Paulo Artaxo, an environmental physicist at the University of Sao Paulo and a lead author of the Intergovernmental Panel on Climate Change (IPCC) report, said climate extremes are taking a heavy toll on the planet.
Greenhouse gas levels in the atmosphere are already high enough to guarantee climate disruption for decades if not centuries, the report from the scientists of the IPCC warned.
In other words, the deadly heat waves, gargantuan hurricanes and other weather extremes that are already happening will only become more severe.
In three months' time, the U.N. COP26 climate conference in Glasgow, Scotland, will try to wring much more ambitious climate action out of the nations of the world, and the money to go with it.
Drawing on more than 14,000 scientific studies, the IPCC report gives the most comprehensive and detailed picture yet of how climate change is altering the natural world -- and what could still be ahead.
Unless immediate, rapid and large-scale action is taken to reduce emissions, the report says, the average global temperature is likely to reach or cross the 1.5-degree Celsius (2.7 degrees Fahrenheit) warming threshold within 20 years.
The pledges to cut emissions made so far are nowhere near enough to start reducing level of greenhouse gases - mostly carbon dioxide (CO2) from burning fossil fuels - accumulated in the atmosphere.
The report says emissions "unequivocally caused by human activities" have already pushed the average global temperature up 1.1C from its pre-industrial average -- and would have raised it 0.5C further without the tempering effect of pollution in the atmosphere.
That means that, even as societies move away from fossil fuels, temperatures will be pushed up again by the loss of the airborne pollutants that come with them and currently reflect away some of the sun's heat.
A rise of 1.5C is generally seen as the most that humanity could cope with without suffering widespread economic and social upheaval.

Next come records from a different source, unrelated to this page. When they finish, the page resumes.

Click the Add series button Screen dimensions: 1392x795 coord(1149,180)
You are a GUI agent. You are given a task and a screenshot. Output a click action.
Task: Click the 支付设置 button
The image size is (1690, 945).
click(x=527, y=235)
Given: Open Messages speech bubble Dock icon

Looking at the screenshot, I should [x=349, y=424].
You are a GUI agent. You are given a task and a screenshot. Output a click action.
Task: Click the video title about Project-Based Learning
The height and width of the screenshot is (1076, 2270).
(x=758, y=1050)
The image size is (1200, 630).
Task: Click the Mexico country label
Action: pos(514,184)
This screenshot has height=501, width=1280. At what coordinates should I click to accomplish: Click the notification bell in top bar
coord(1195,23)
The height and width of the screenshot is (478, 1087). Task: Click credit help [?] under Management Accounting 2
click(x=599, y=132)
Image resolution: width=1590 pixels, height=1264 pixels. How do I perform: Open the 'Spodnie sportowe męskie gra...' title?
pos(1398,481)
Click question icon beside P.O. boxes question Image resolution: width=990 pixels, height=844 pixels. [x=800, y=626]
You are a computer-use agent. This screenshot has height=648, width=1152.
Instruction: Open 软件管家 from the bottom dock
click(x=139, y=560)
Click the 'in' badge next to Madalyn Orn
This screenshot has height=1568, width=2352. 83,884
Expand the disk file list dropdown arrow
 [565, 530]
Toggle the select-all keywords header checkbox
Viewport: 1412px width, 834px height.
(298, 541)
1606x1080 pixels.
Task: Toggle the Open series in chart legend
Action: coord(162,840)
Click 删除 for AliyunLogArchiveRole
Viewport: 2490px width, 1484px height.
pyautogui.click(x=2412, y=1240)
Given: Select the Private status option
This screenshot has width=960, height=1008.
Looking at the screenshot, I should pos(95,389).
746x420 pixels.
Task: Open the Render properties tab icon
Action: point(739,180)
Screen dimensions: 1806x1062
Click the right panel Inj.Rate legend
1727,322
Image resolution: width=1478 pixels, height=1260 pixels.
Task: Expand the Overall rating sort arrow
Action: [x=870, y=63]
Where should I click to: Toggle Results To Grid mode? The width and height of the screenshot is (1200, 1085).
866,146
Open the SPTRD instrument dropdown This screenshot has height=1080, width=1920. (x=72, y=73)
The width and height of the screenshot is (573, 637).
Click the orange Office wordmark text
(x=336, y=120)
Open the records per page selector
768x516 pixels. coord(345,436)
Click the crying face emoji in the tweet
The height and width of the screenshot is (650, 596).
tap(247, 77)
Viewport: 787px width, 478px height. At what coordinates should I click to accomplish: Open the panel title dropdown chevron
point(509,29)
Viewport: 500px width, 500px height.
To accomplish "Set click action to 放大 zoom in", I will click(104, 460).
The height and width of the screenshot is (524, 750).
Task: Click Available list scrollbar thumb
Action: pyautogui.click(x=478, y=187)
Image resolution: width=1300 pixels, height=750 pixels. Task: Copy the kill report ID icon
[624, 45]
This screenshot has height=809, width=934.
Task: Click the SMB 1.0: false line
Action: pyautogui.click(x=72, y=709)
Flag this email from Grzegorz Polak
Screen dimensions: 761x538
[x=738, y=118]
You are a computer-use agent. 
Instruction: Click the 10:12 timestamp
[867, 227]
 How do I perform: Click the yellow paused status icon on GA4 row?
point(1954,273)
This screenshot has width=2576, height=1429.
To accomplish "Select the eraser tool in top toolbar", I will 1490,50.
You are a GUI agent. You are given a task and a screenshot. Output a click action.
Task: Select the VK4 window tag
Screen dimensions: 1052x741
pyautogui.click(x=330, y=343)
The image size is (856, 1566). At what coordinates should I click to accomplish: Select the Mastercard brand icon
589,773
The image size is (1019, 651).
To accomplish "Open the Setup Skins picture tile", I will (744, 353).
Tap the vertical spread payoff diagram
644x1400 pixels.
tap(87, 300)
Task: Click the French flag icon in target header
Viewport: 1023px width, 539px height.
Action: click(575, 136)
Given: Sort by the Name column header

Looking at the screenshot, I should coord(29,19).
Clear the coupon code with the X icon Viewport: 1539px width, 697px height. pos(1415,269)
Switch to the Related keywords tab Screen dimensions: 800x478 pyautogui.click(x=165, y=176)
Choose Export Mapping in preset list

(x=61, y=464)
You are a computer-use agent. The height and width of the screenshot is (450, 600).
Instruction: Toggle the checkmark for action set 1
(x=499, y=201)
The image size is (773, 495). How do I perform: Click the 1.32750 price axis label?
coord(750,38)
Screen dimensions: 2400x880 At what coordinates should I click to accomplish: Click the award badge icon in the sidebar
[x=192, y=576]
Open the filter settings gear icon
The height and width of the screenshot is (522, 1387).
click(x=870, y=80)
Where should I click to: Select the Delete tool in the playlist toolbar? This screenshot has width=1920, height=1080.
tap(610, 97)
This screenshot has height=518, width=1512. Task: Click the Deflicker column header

The 1.1C warming already recorded has been enough to unleash disastrous weather. This year, heat waves killed hundreds in the Pacific Northwest and smashed records around the world. Wildfires fuelled by heat and drought are sweeping away entire towns in the U.S. West, releasing record carbon dioxide emissions from Siberian forests, and driving Greeks to flee their homes by ferry.
Further warming could mean that in some places, people could die just from going outside.
Some changes are already "locked in". Greenland's sheet of land-ice is "virtually certain" to continue melting, and raising the sea level, which will continue to rise for centuries to come as the oceans warm and expand.
But even to slow climate change, the report says, the world is running out of time.
If emissions are slashed in the next decade, average temperatures could still be up 1.5C by 2040 and possibly 1.6C by 2060 before stabilising.
And if, instead the world continues on its current trajectory, the rise could be 2.0C by 2060 and 2.7C by the century's end.
The Earth has not been that warm since the Pliocene Epoch roughly 3 million years ago -- when humanity's first ancestors were appearing, and the oceans were 25 metres (82 feet) higher than they are today.
It could get even worse, if warming triggers feedback loops that release even more climate-warming carbon emissions -- such as the melting of Arctic permafrost or the dieback of global forests.
Under these high-emissions scenarios, Earth could broil at temperatures 4.4C above the preindustrial average by the last two decades of this century.